Credit Suisse ex-officials reach $115 million settlement over risk management

By Jonathan Stempel

NEW YORK (Reuters) -Nineteen former Credit Suisse executives and directors reached a $115 million settlement of shareholder claims that their poor risk management caused significant losses in 2020 and 2021, including from Archegos Capital Management, heralding the bank’s demise.

A preliminary settlement of the shareholder derivative lawsuit was approved on Thursday by Justice Andrea Masley of a New York state court in Manhattan.

Insurers for the defendants would pay the settlement funds, after deducting legal fees, to Swiss bank UBS, which took over Credit Suisse in 2023 in a government-arranged rescue.

The defendants included former Credit Suisse Chairman Urs Rohner. All denied wrongdoing in agreeing to settle.

Lawyers for Rohner and 12 other defendants did not immediately respond to requests for comment on Friday.

Shareholders said the defendants’ negligence violated Swiss law, while leaving Credit Suisse vulnerable as counterparties including Archegos, Greensill Capital Management and Malachite Capital Management defaulted.

The shareholders are led by the Employees Retirement System for the City of Providence, Rhode Island. Their lawyers plan to seek up to 30% of the settlement fund for legal fees, plus up to $3.2 million for expenses.

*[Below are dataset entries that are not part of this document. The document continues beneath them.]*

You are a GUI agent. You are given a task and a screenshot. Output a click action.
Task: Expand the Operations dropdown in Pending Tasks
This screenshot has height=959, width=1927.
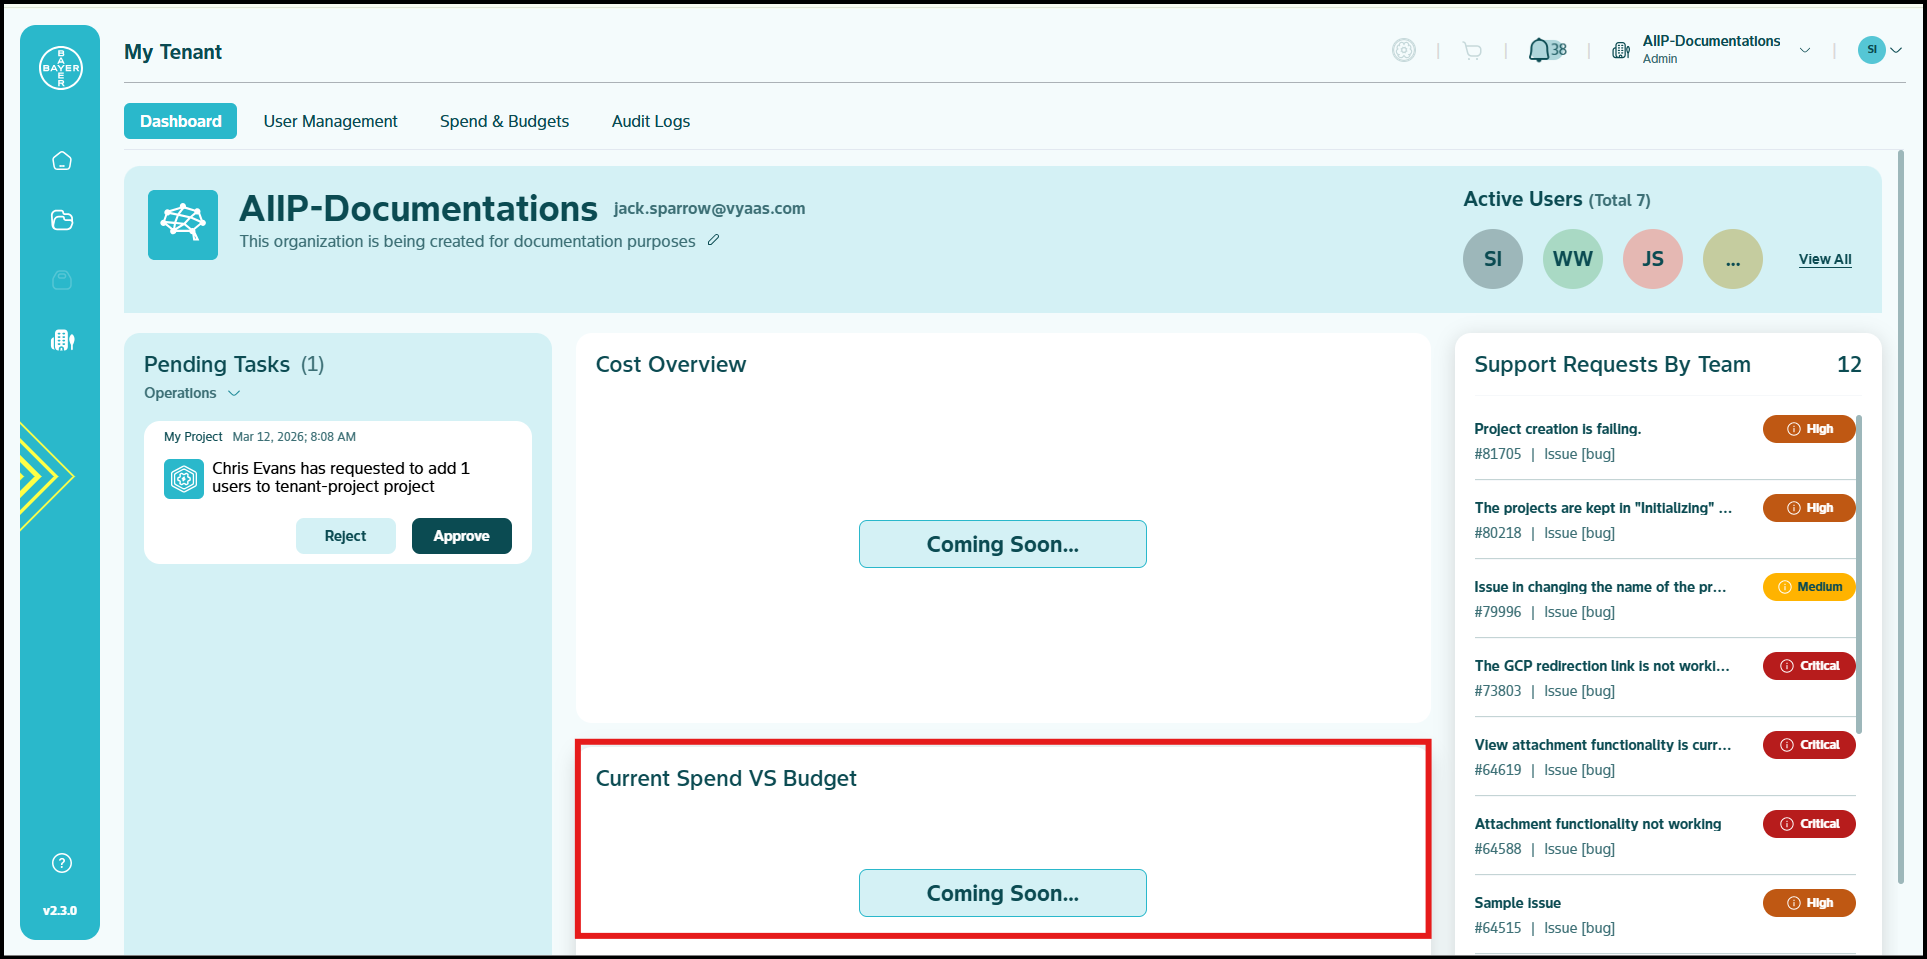192,393
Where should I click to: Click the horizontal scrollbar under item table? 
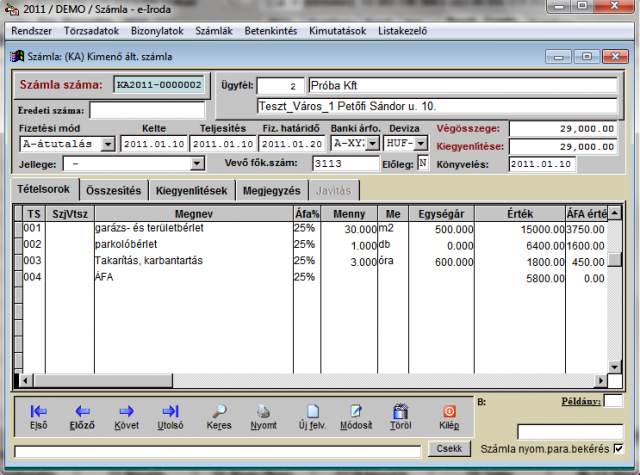(310, 381)
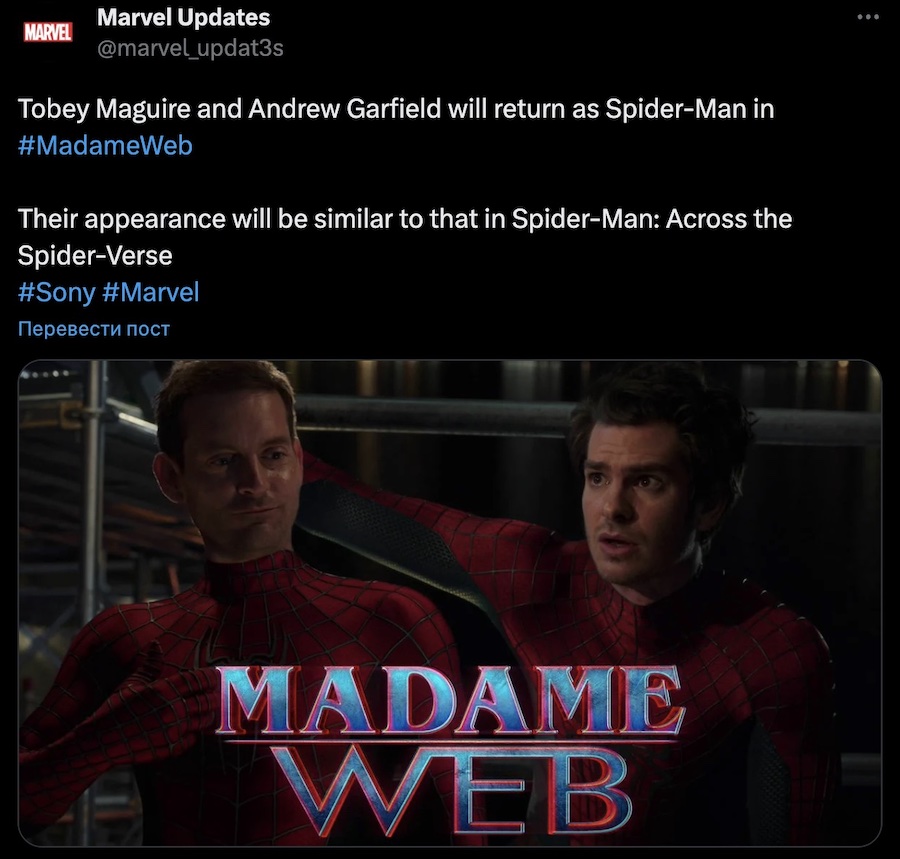The height and width of the screenshot is (859, 900).
Task: Open the @marvel_updat3s handle
Action: pos(190,48)
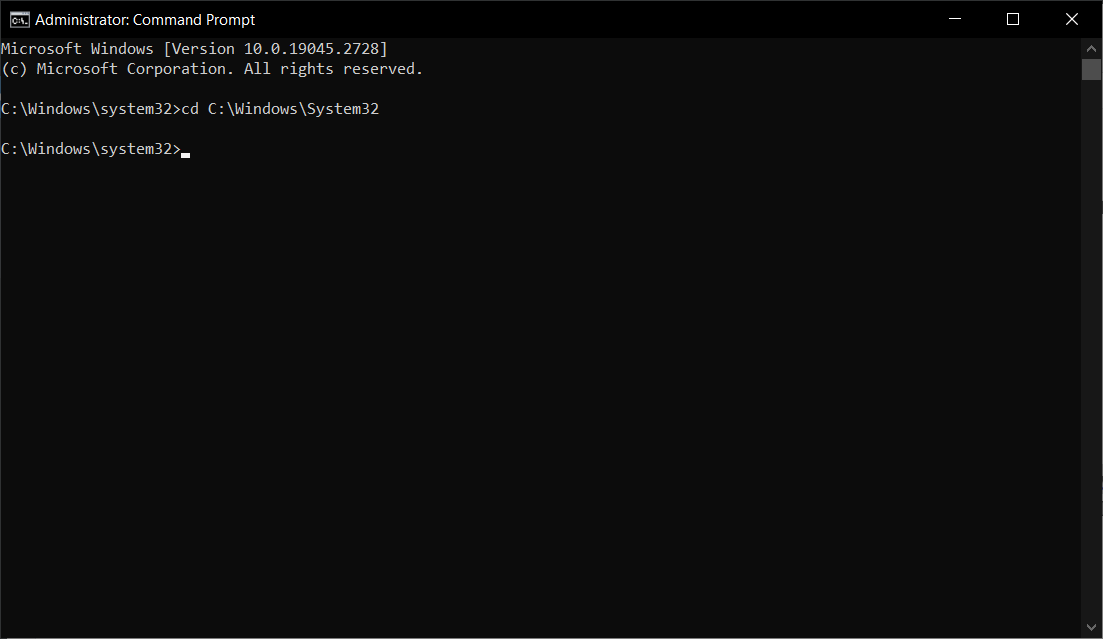Click the Windows version line at the top

(195, 48)
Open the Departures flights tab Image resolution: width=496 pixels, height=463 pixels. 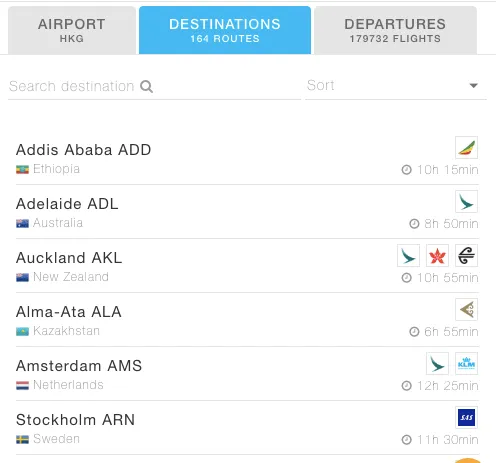[395, 30]
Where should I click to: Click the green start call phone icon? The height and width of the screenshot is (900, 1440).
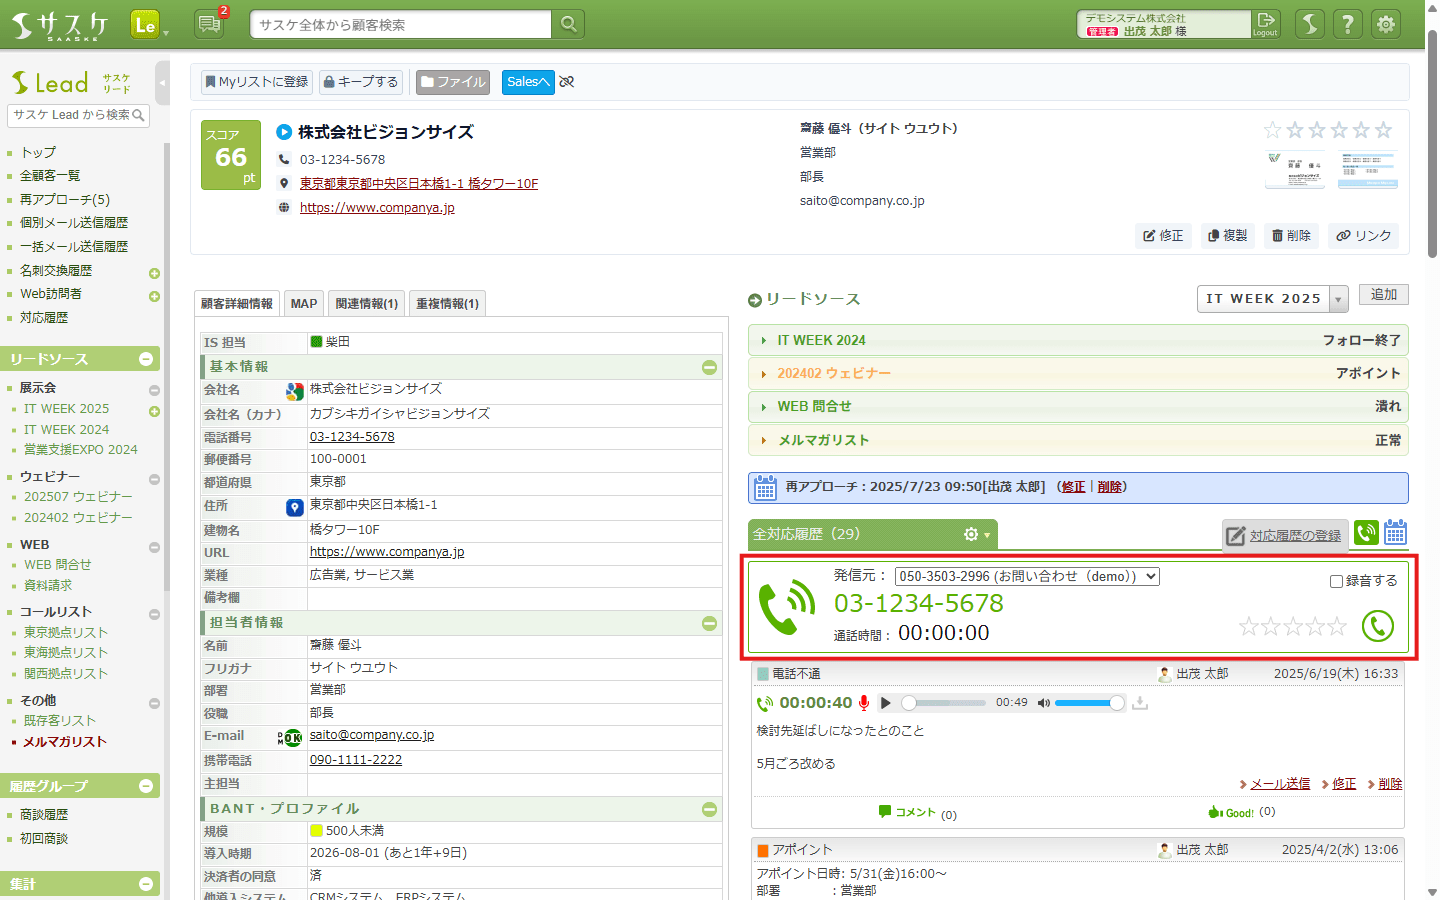[x=1378, y=626]
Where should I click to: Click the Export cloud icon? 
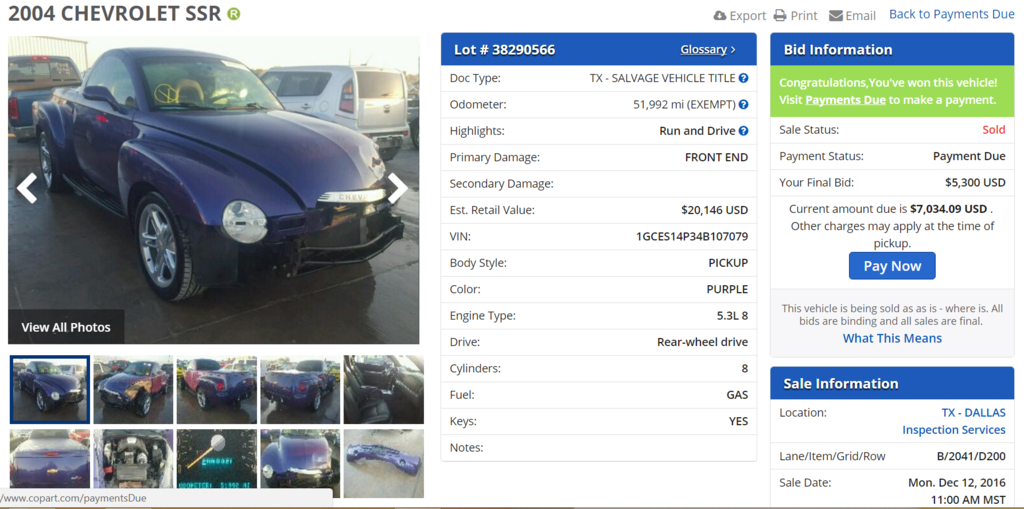[720, 15]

Last month, a federal judge in Manhattan said UBS must face two lawsuits by former Credit Suisse shareholders and bondholders who said Credit Suisse defrauded them with false and misleading statements about its financial condition.

The same judge dismissed a separate shareholder lawsuit in February 2024 against 29 former Credit Suisse officials and the auditor KPMG, blaming two decades of “continuous mismanagement” for Credit Suisse’s collapse.

Archegos, a family office that once managed $36 billion, imploded in March 2021 when founder Bill Hwang could not meet margin calls on bank loans he obtained to make large bets on media and technology stocks.

Hwang is appealing his July 2024 fraud conviction and 18-year prison sentence.

The case is Employees Retirement System for the City of Providence v Rohner et al, New York State Supreme Court, New York County, No. 651657/2022.